As we reported a couple weeks back, even though the average household with a TV gets 189 channels, it only tunes in to about 17. That 17 figure has been consistent since at least 2008, while the denominator in the equation—the 189—has grown from 129 that year.
With those numbers making the rounds, the chorus in favor of unbundled cable subscriptions—where users get to pick and choose which channels they want—has grown. And it’s with that position that the New York Times’s Josh Barro takes issue, in an article last week that was published in the Globe over the weekend.
Barr’s argument: Unbundling might not be best for consumers.
The cost of maintaining the wires to your house and keeping the lights on at the cable company would not go down, even as you order fewer channels. It costs just as much for the cable company to deliver four channels as it does 189. There is good reason to expect your cable company to raise your basic service charge to cover those expenses, offsetting part of your per-channel savings.
And consider how the cable channels would react. The networks make money in two main ways: They get per-subscriber carriage fees from the cable companies that distribute them, and they sell advertising. Ad revenue would fall a little, as some viewers dropped channels. The number of customers subject to carriage fees would plummet as consumers ordered fewer channels.

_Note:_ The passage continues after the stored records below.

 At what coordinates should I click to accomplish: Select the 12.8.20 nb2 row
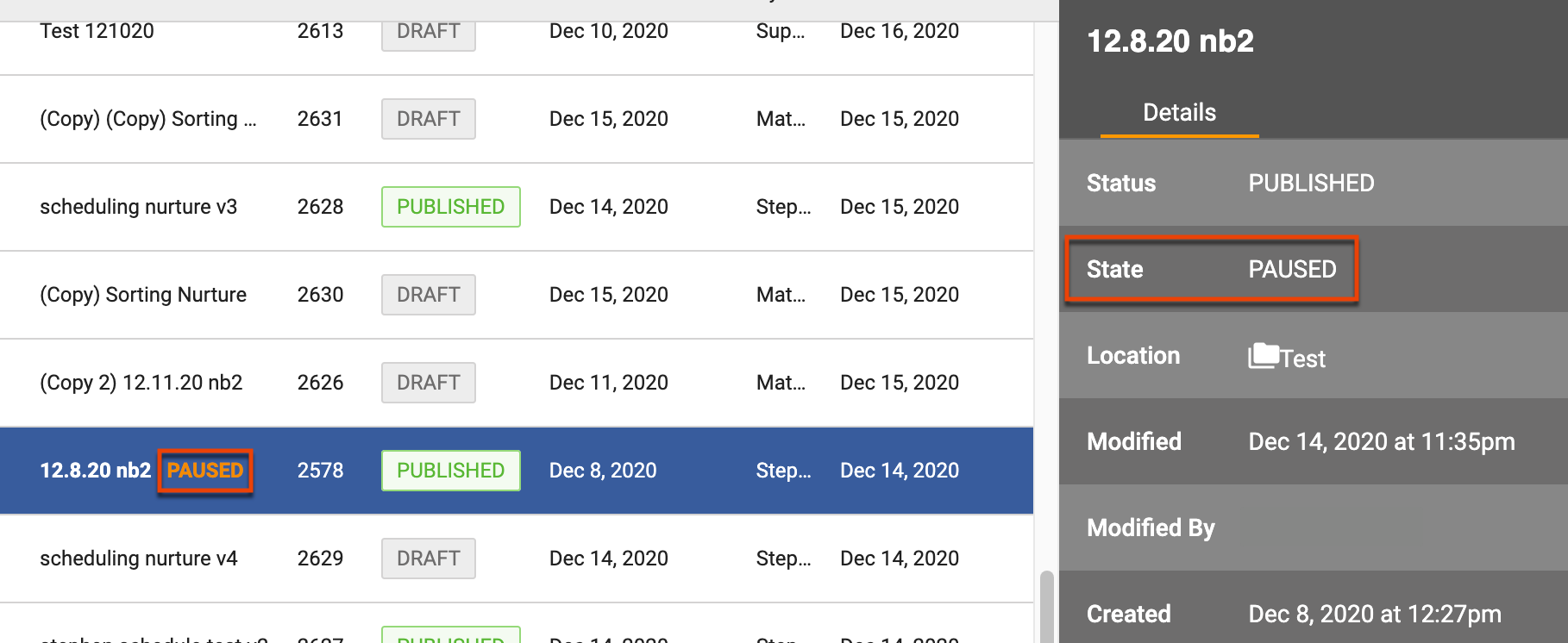tap(95, 471)
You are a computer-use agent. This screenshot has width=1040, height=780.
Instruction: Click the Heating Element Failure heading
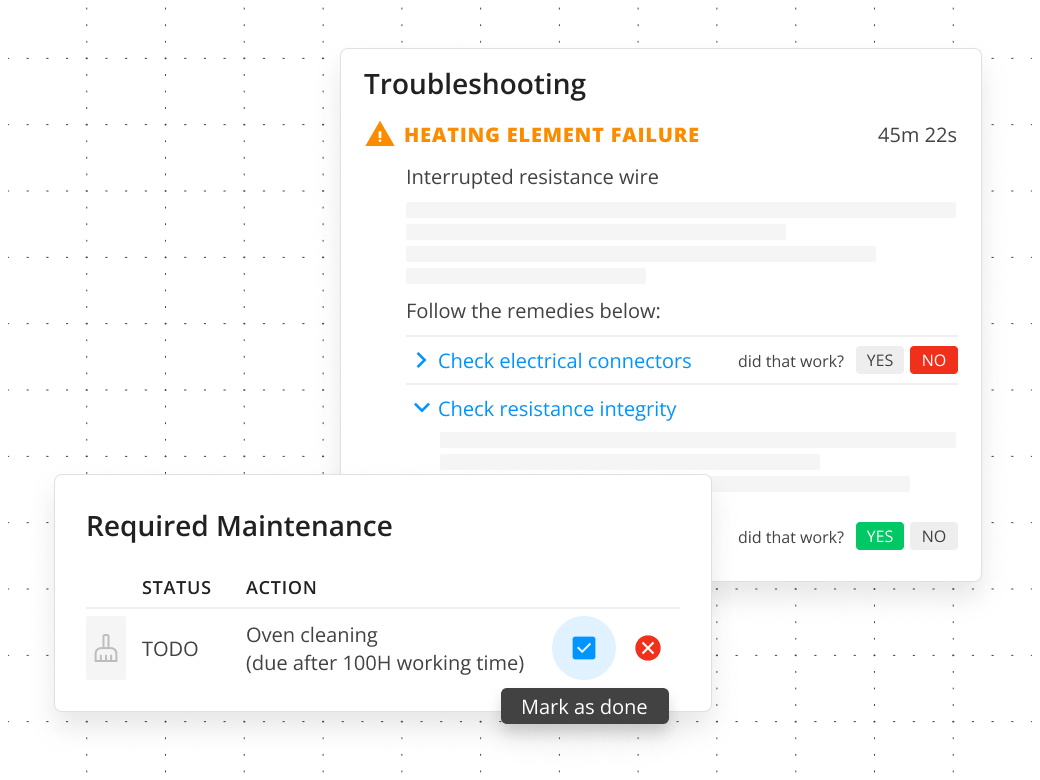click(552, 135)
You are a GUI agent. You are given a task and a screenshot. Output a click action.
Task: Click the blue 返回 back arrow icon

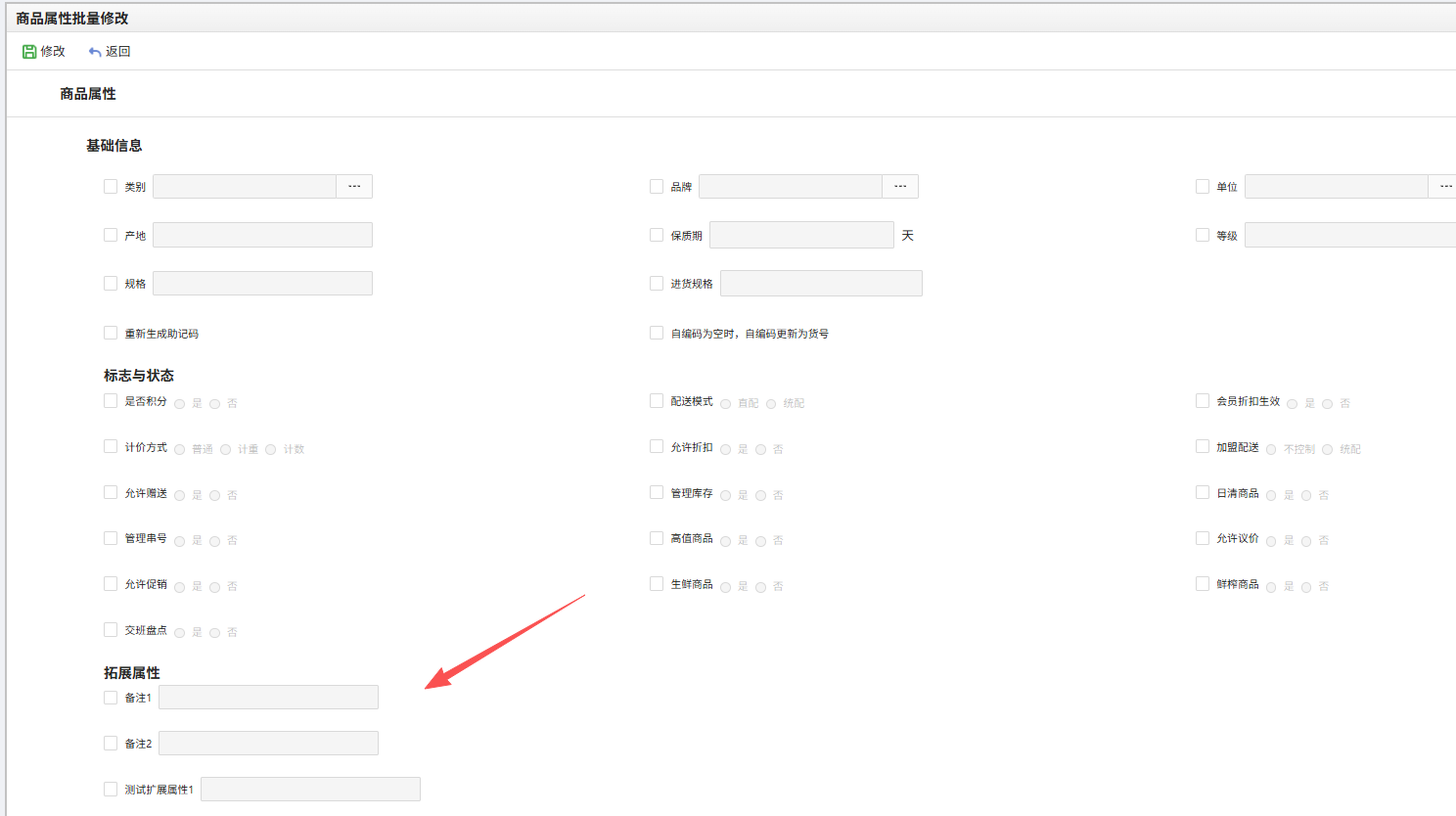[x=95, y=52]
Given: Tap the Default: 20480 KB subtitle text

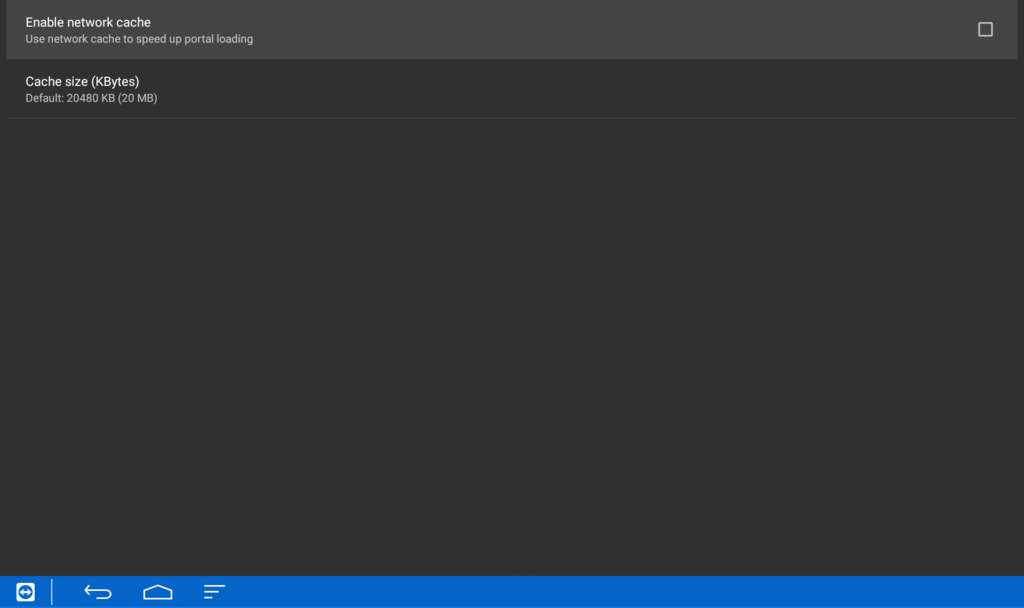Looking at the screenshot, I should 91,98.
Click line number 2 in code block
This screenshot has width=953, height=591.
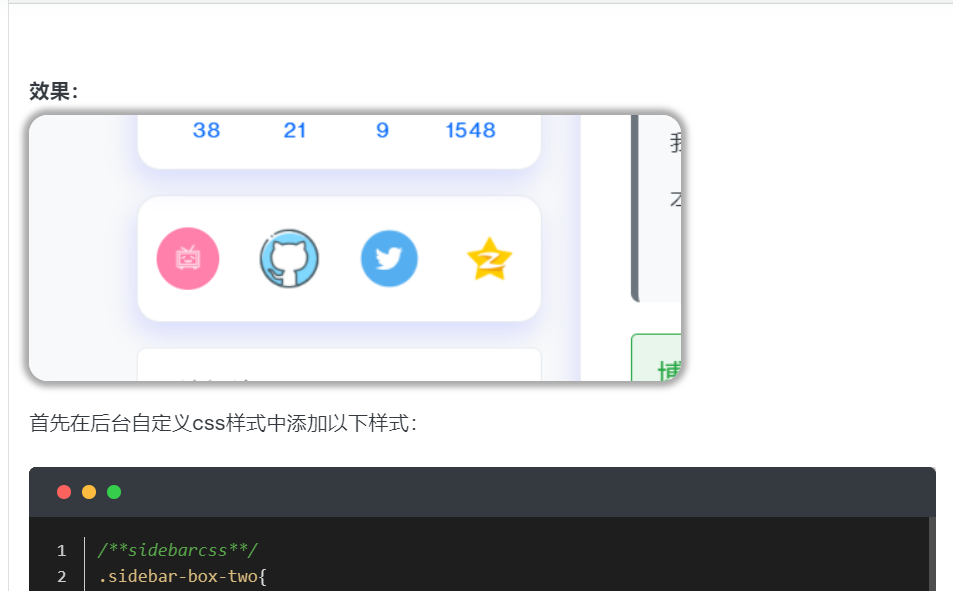(61, 576)
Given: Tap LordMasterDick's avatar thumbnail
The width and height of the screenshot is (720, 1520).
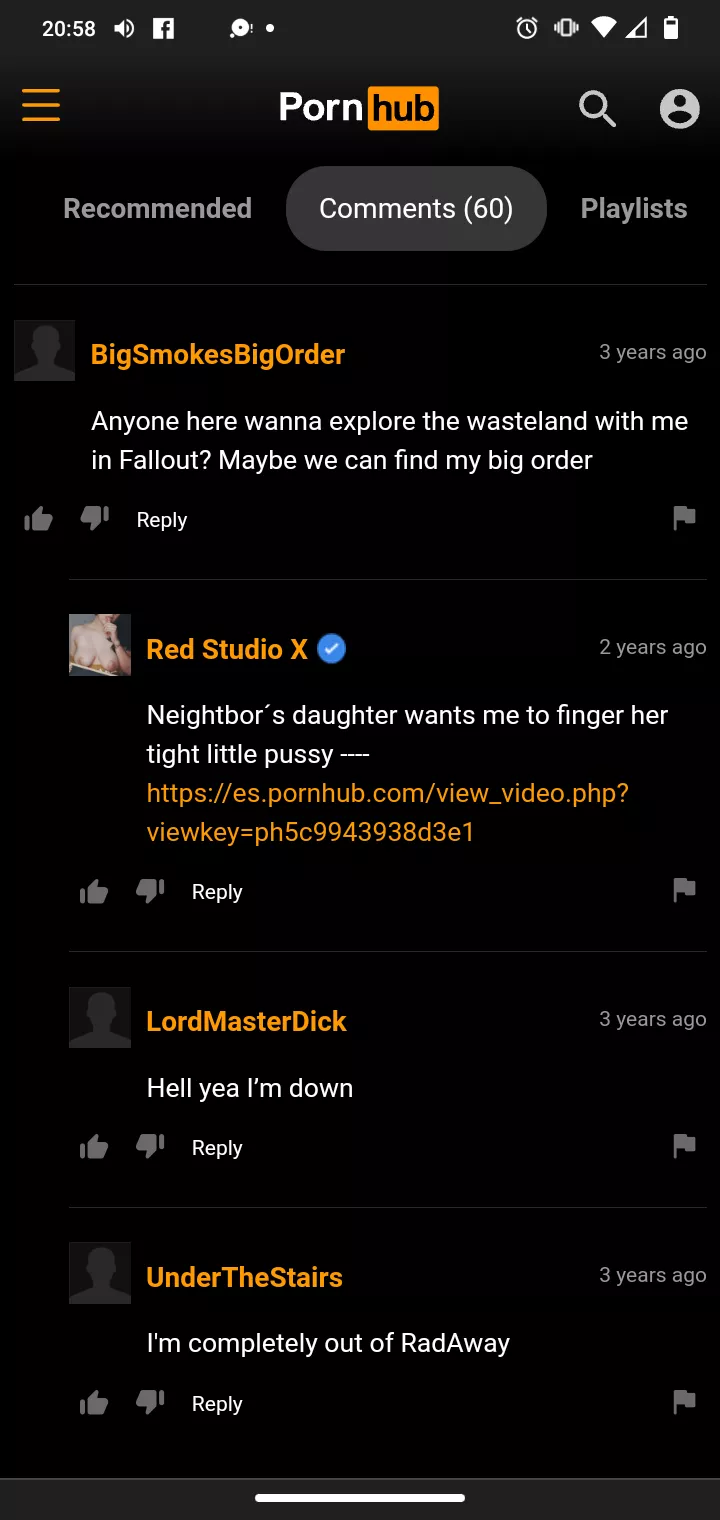Looking at the screenshot, I should pos(100,1017).
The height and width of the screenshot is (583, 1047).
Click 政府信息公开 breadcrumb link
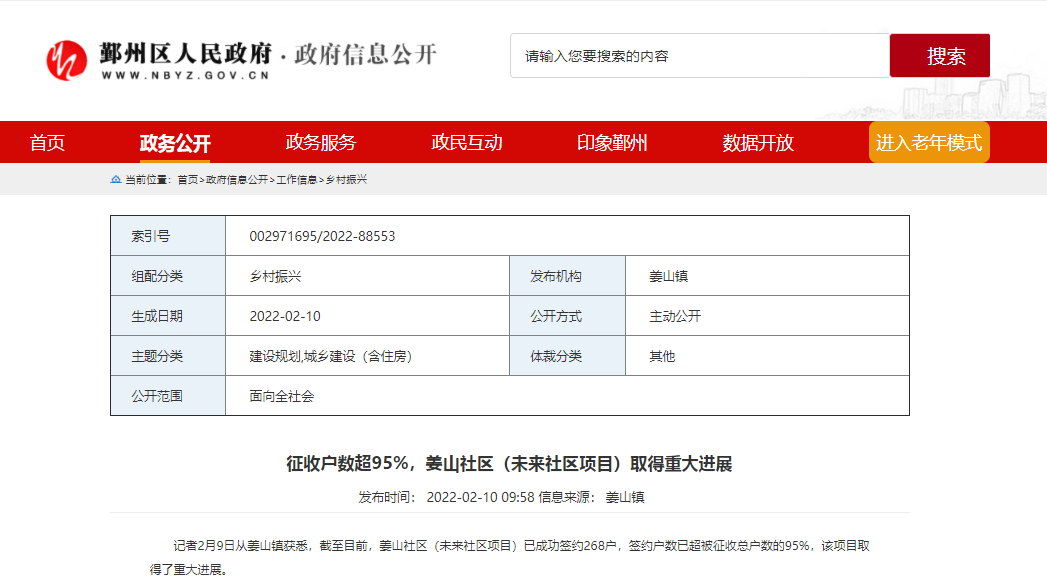click(237, 180)
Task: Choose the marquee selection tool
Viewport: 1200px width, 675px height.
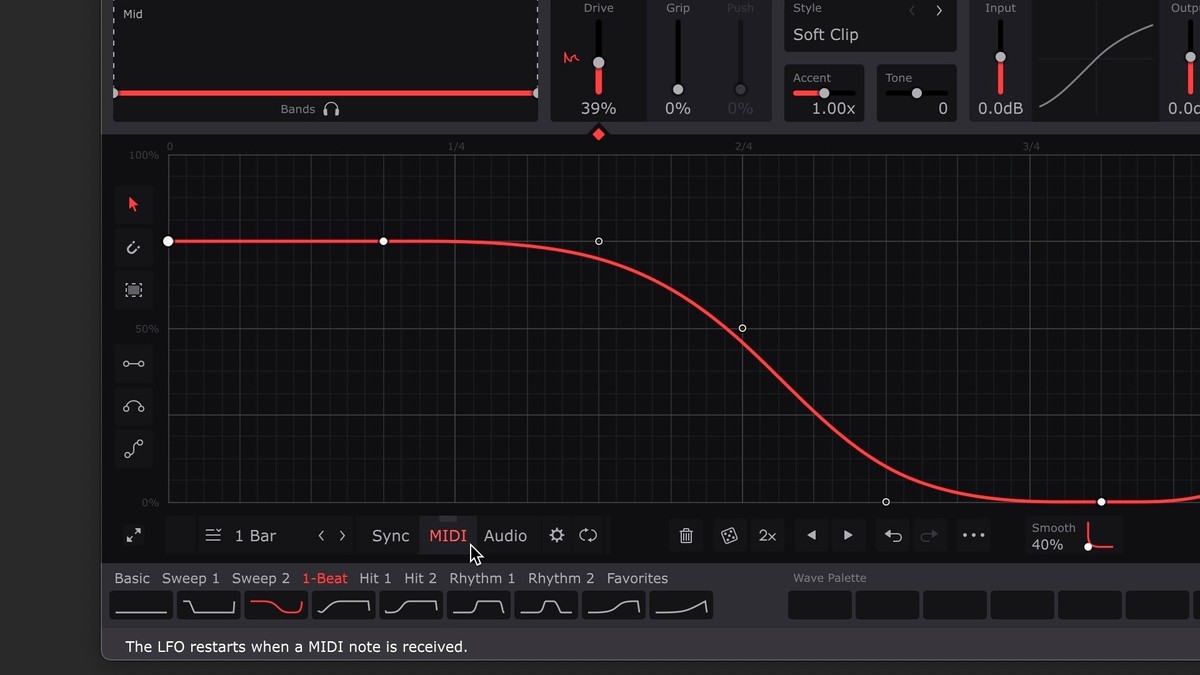Action: point(133,290)
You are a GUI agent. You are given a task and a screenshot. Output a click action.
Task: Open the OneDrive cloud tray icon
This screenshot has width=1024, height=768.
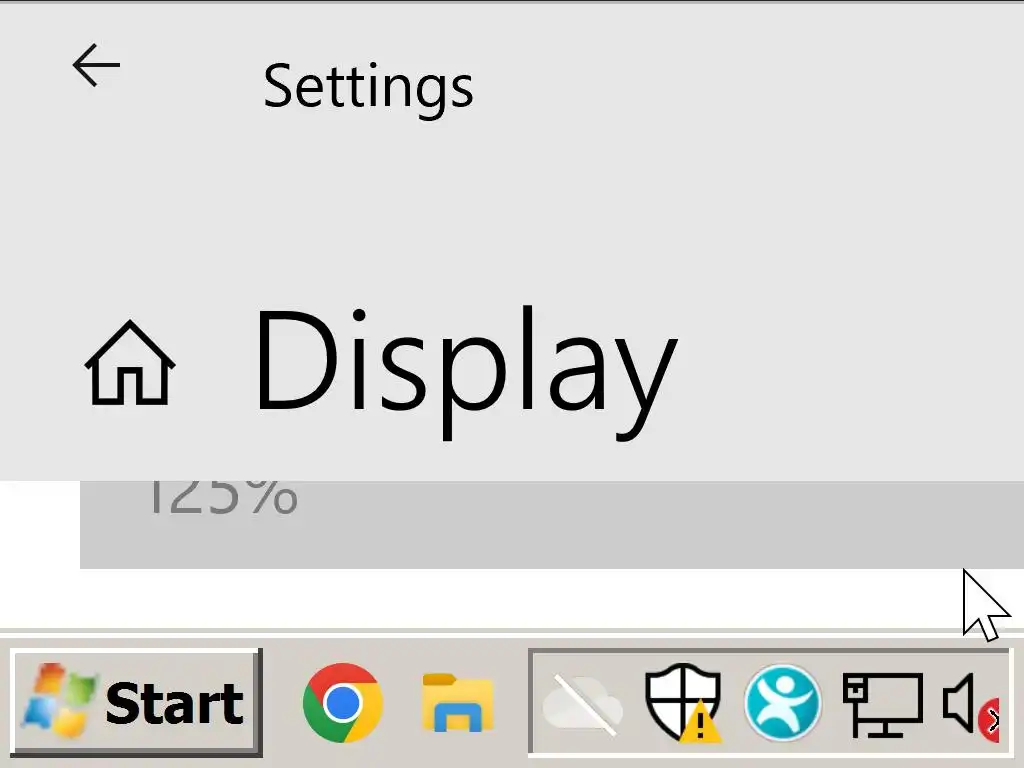(583, 704)
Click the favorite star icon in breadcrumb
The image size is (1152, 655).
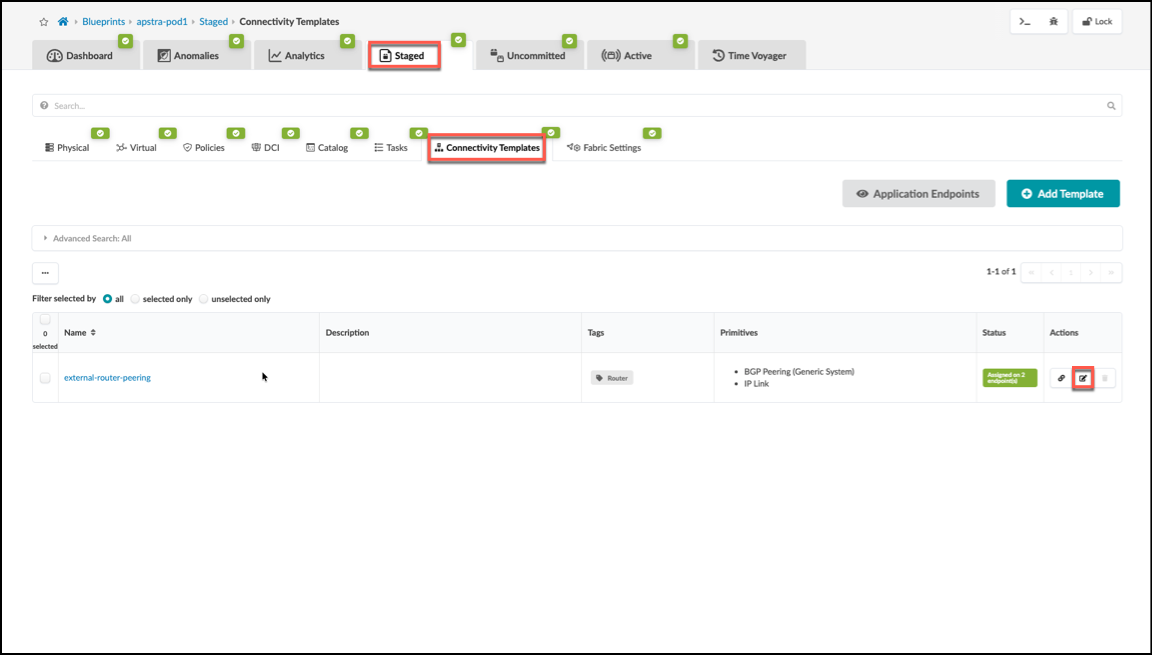point(44,22)
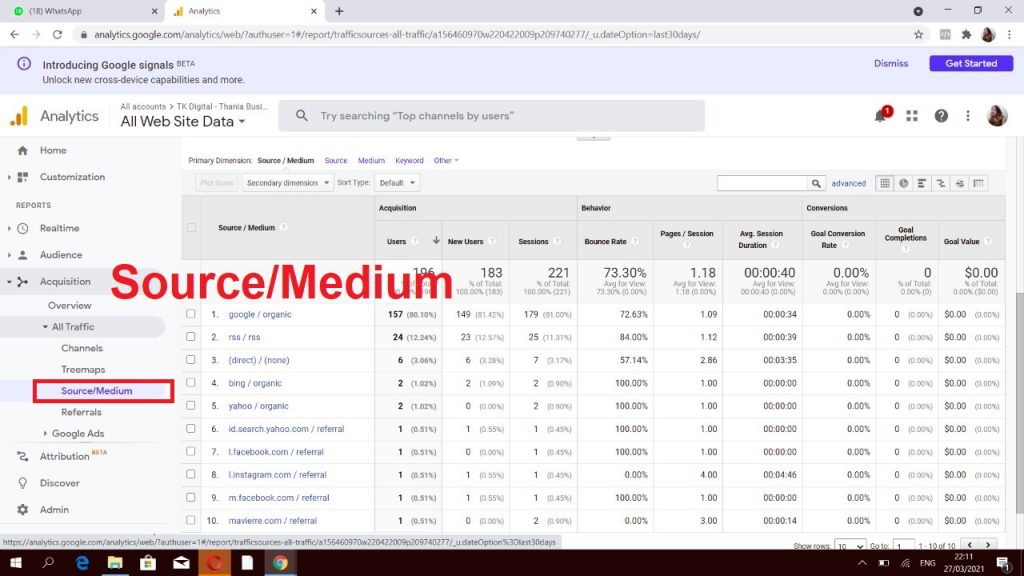Open the All Web Site Data selector
Viewport: 1024px width, 576px height.
click(x=183, y=122)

Meanwhile, each channel would know its remaining subscribers are mostly people who actually watch, meaning they have a high willingness to pay. Knowing this, they would raise carriage fees--a lot.
There are nits to pick here. For instance, the same logic that would allow networks to charge cable providers more—a more dedicated, and thus better-targeted, audience—might also allow them to charge advertisers more to reach a more committed viewership.
That said, though it’s a tough medicine to swallow, Barro is probably right. The economics of cable might be one reason unbundling would come at a cost. But even if they’re not—which is to say, even if telecoms aren’t actually acting in the best interest of the consumer (ha!)—you’d probably still wind up paying the same simply because cable providers themselves aren’t going to let themselves take it on the chin so easily.
They’re making a certain amount of money now, and even if somehow a la carte programming became the law of the land, they’d find a way to continue to reach or exceed those revenues. That means charging you all the more for those 17 channels you sign up for. Somebody else might try to undercut those prices, you say, but in most cities there aren’t very many “somebody elses” to do so.
Meanwhile, one content creator with a business model unique enough to give direct-to-market streaming a try isn’t seeing terrific results. The WWE Network—a new initiative that lets the wrestling giant stream archived content, new live content, and its monthly pay-per-view shows, to consumers for $10 a month—has scared investors away after a slow-ish start. That’s not going to encourage many other content creators to give similar ideas a try, as speculated in an article on Quartz.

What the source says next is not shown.